Hope and mental health

posted on November 12, 2010 at 2:52 pm

The psychologist Aaron Beck identified ‘hopelessness’ as a key indicator of depression, associated with negative thinking and low self-esteem. Recently, a couple of my clients have specifically mentioned that they are experiencing ‘hope’ at the moment, and this is associated with an improvement in their overall quality of life. Obviously, I like to think that the counselling has helped them confront their worries and negative aspects of their self-image, which has increased their hope for the future. But it’s got me thinking about hope more generally.

Hope, as an experience, is linked to optimism, which is thought to be a fairly stable personality trait. But, although I would describe myself as a generally optimistic and hopeful person, there are times when I become pessimistic. Exploring the process of losing hope, I can identify that it starts with a negative thought or feeling – a worry, or a self-criticism, for instance. If I am deeply involved in something, the thought or feeling passes quickly. But if I am bored (doing accounts or other admin tasks I find a chore), it’s as if my mind will seize on the negative thought or feeling rather than concentrate on something boring! My mind will then get busy finding other examples of the same kind: if I’ve been worrying about whether a sniffle is the start of a cold, I’ll pay attention to other minor aches or pains …. Similarly, if I suddenly remember that I’ve forgotten to do something I promised, my self-criticism routine will focus on examples from 10 years ago if nothing more recent pops into focus.

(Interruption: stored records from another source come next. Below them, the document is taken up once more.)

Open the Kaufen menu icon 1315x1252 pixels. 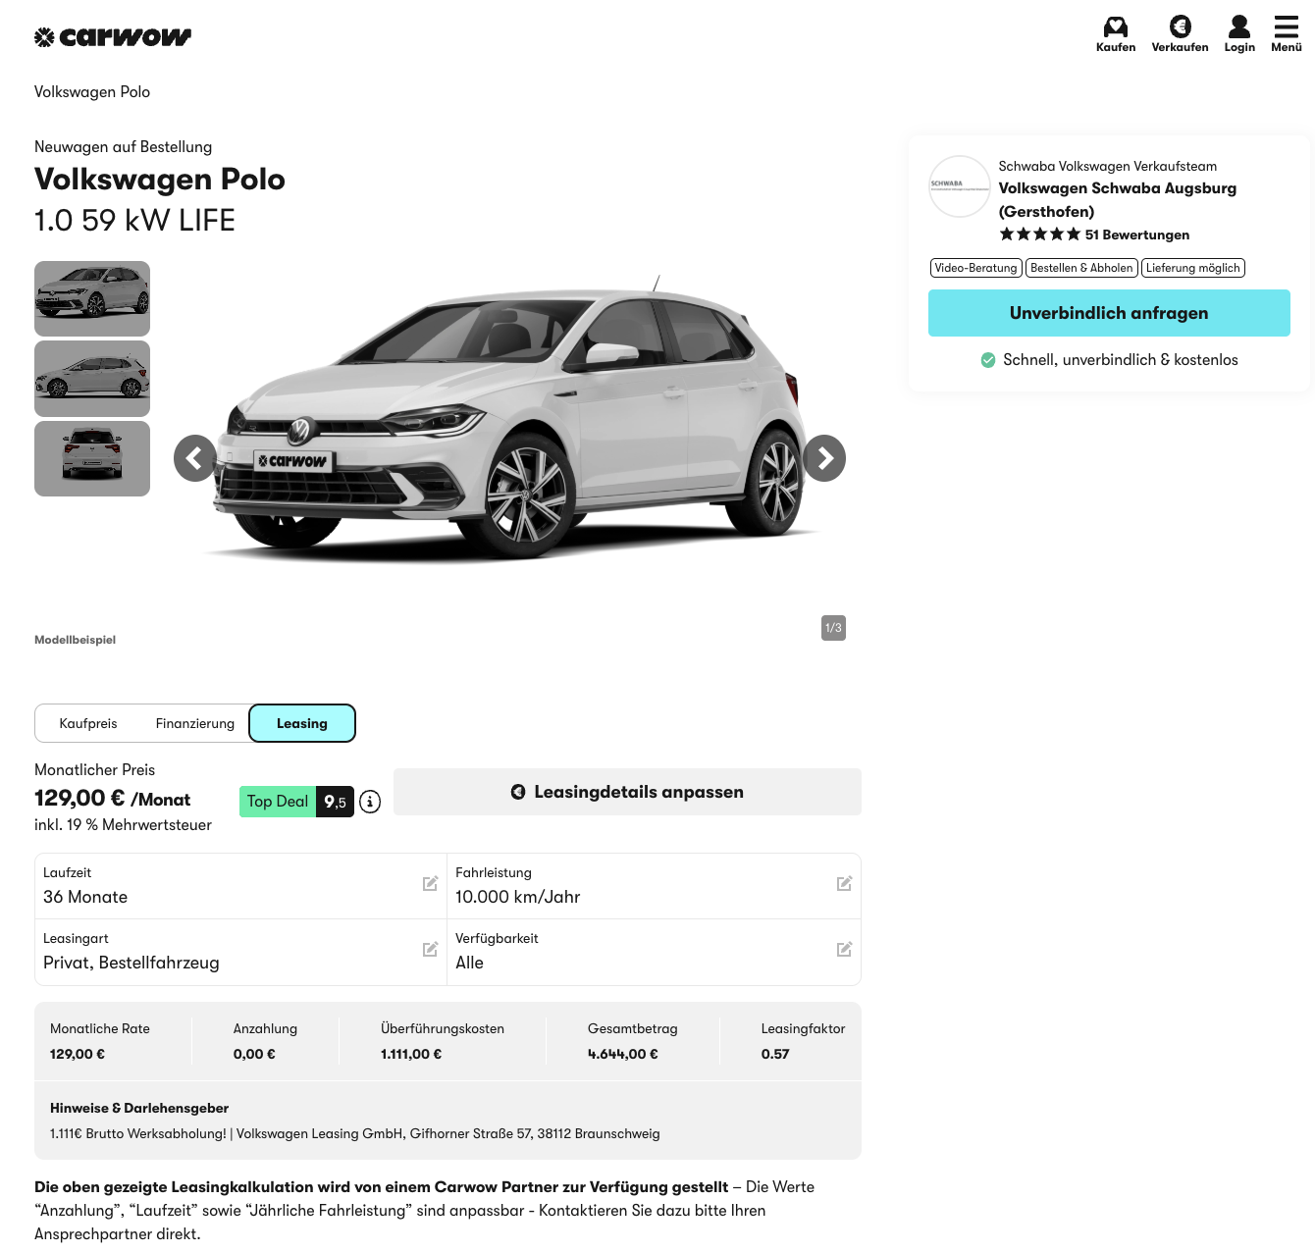coord(1116,27)
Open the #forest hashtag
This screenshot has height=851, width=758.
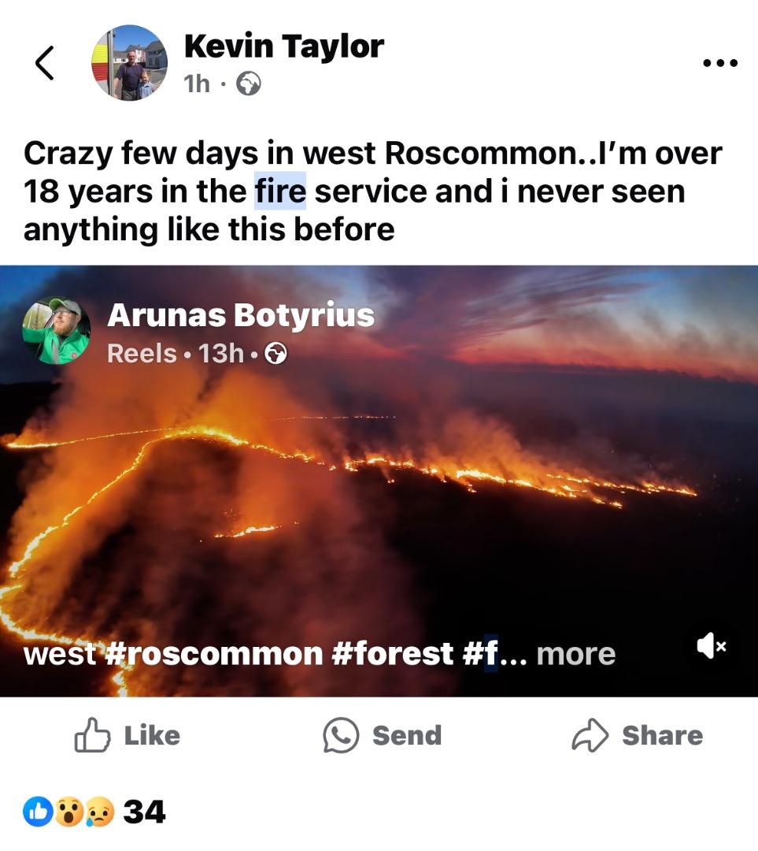393,653
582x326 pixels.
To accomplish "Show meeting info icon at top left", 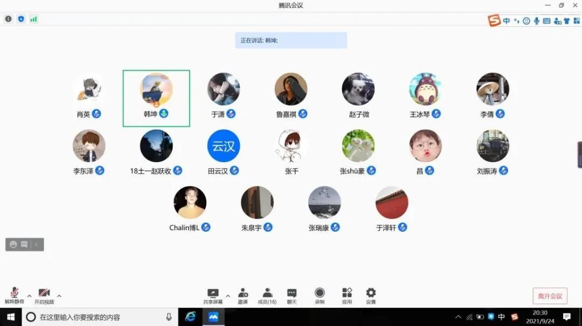I will click(x=8, y=19).
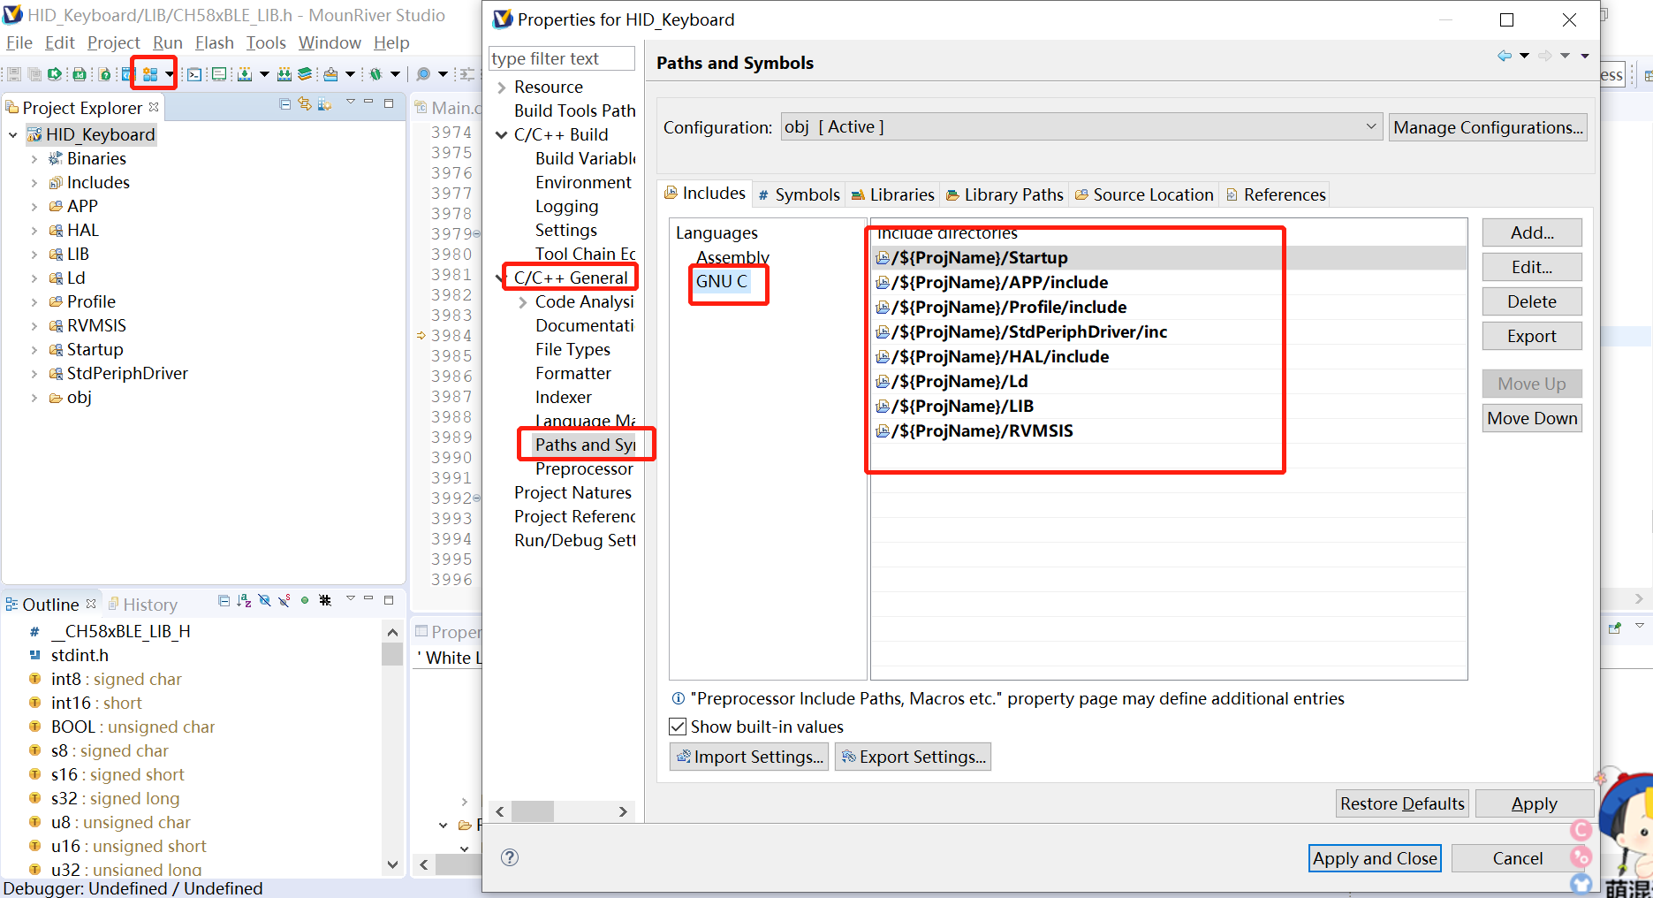Screen dimensions: 1653x898
Task: Switch to the Symbols tab
Action: tap(800, 194)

I’ve found that once I recognise what’s going on – one of my brain subroutines is running on automatic – I can switch it off. Doing something, even if it is not directly related to the worry or self-criticism,  also works to make the brain switch tracks.  For someone who is seriously depressed, a more intensive programme of challenging negative thoughts, building self-esteem, acceptance, and a belief in one’s ability to make changes in life (self-efficacy) will be needed. But even people experiencing severe depression can learn to rebuild hope. And techniques that can help reduce depression are also helpful to shift a temporary loss of hope.

Two other particularly useful strategies are:

  • reminding oneself of the 80/20 rule: it’s healthier to focus on the 80% of things we’ve done adequately rather than the 20% that were inadequate
  • building in things to look forward to.